[ntp:questions] Using two NTP Server: Bad?
David L. Mills
mills at udel.edu
Fri Apr 22 17:35:39 UTC 2011
See the "How NTP Works" page in the current online documentation at
ntp.org. Pay particular attention to the description of the selection
>On Fri, 22 Apr 2011 15:19:31 GMT, unruh
><unruh at wormhole.physics.ubc.ca> wrote:
>>On 2011-04-22, Roger <invalid at invalid.invalid> wrote:
>>>On Thu, 21 Apr 2011 09:32:21 -0400, "Richard B. Gilbert"
>>><rgilbert88 at comcast.net> wrote:
>>>>One server: if it fails you have nothing!
>>>>Two servers: If the two differ, which one do you believe?
>>>>Three servers: degenerates too easily to the two server case.
>>>>Four servers: Allows the failure of one server.
>>>>Five servers: Allows the failure of two.
>>>>Seven servers: Allows the failure of three.
>>>I've seen these number quoted before and I don't understand
>>>the last one.
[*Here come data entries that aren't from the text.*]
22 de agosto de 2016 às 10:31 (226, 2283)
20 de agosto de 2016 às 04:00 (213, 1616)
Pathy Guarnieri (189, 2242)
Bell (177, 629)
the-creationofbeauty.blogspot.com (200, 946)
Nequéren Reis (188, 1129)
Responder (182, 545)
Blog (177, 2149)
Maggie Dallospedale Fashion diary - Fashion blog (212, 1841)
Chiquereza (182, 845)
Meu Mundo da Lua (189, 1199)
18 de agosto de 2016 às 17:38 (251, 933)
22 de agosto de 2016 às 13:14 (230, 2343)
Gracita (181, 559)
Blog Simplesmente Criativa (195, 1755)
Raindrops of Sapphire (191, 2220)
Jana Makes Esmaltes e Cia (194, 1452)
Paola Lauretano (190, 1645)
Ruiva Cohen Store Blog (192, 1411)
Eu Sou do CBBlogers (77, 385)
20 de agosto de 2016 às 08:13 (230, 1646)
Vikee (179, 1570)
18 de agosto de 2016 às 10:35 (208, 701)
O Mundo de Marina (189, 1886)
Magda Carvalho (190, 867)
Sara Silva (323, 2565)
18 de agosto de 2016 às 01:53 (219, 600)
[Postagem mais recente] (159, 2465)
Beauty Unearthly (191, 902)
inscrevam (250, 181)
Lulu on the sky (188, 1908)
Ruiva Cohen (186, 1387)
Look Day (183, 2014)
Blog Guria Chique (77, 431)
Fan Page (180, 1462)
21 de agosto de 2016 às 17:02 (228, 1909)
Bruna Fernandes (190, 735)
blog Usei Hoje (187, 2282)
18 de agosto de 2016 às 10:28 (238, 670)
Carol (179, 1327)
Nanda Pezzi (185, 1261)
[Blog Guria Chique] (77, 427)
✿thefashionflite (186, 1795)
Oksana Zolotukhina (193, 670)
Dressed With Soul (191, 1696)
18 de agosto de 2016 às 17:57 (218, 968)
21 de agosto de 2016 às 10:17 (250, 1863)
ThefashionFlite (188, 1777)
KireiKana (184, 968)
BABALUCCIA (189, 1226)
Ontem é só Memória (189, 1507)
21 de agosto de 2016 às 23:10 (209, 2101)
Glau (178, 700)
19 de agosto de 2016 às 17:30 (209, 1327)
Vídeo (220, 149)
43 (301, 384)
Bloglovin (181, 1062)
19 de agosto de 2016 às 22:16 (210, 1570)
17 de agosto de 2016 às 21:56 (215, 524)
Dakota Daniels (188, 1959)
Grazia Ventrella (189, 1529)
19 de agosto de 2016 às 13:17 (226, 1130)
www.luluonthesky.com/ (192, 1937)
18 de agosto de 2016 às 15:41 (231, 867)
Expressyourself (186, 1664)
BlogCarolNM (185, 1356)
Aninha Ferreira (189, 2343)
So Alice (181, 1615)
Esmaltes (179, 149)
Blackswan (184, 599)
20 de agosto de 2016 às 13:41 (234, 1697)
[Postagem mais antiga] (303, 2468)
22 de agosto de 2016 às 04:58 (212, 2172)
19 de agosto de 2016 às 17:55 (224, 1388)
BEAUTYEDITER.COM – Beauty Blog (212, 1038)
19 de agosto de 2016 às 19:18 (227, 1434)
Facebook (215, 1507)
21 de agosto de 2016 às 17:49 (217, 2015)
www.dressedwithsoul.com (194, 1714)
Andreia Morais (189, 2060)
Why doesn't 6 allow for the failure of 3? Why
>>Because 3-3 is a tie and the system cannot decide which is best. Ie by
>>failure, read "bad timekeepers". If 3 fail-- ie stop responding to
>>packets, 6 is pleanty. 4 would be enough. But if they fail by delivering
>>the wrong time, and all three deliver the same wrong time (say because
>>all three are in Chicago and all three used a cell phone system to set
>>the time and .... ) then you have a tie.
>>It starts to get a bit absurd, I know.
>Thank you, and David and Dave.
>I hadn't thought about a 3-3 tie. I hadn't even considered that
>that might happen. But if that is possible then so is a 2-2 tie
>with 4 servers. Ho hum, nothing is perfect in this life.